The red paint spread all over the front of his white shirt, his conservative tie, and his dark blue suit.

He flailed about, managing to keep his balance. He straightened, stared down at her, stared down at his shirt, grunted, and fell onto his back into the flower bed, his arms flung out.

“Sherlock, you idiot, you shot the new coach of Hogan's Alley High School's football team!” It was the mayor of Hogan's Alley and he wasn't happy. He stood over her, yelling. “Didn't you read the paper? Didn't you see his picture? You live here and you don't know what's going on?
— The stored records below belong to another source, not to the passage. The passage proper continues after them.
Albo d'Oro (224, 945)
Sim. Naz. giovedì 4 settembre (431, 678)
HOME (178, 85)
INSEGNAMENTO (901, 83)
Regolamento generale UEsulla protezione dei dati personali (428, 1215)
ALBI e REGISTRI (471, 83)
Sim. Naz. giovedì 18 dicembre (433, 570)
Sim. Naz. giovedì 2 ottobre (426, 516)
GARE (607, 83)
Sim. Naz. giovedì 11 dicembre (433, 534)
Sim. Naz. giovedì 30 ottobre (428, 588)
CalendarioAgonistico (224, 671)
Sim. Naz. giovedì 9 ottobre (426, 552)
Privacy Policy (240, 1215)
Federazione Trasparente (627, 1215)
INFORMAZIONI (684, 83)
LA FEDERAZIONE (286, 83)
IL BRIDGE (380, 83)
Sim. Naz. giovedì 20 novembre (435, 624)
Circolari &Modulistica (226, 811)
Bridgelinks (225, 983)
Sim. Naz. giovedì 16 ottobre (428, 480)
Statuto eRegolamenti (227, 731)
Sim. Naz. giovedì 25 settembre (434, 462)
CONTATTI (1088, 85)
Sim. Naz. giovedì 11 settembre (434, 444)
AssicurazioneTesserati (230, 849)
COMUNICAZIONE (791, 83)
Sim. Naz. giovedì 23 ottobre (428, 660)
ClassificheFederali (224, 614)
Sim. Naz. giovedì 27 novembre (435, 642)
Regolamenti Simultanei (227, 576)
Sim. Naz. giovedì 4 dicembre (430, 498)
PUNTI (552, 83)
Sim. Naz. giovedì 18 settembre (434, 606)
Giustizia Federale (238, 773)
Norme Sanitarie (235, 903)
Coach Savich was hired last week. You just killed an innocent man.”

“She also made me rip my pants,” Savich said, coming up in a graceful motion. He shook himself, wiping dirt off his hands onto his filthy pants.

“He tried to kill me,” she said, rising slowly, still pointing the SIG at him. “Also, he shouldn't be talking. He should be acting dead.”

“She's right.” Savich sprawled onto his back again, his arms flung out, his eyes closed.

“He was only defending himself,” said the woman who'd yelled her head off. “He's the new coach and you killed him.”

She knew she wasn't wrong.

“I don't know about that,” Porter Forge said, that drawl of his so slow she could have said the same thing at least three times before he'd gotten it out. “Suh,” he continued to the mayor who was standing at his elbow, “I believe I saw a wanted poster on this big fella. He's gone and robbed banks all over the South. Yep, that's where I saw his picture, on one of the Atlanta PD posters, suh. Sherlock here did well. She brought down a really bad guy.”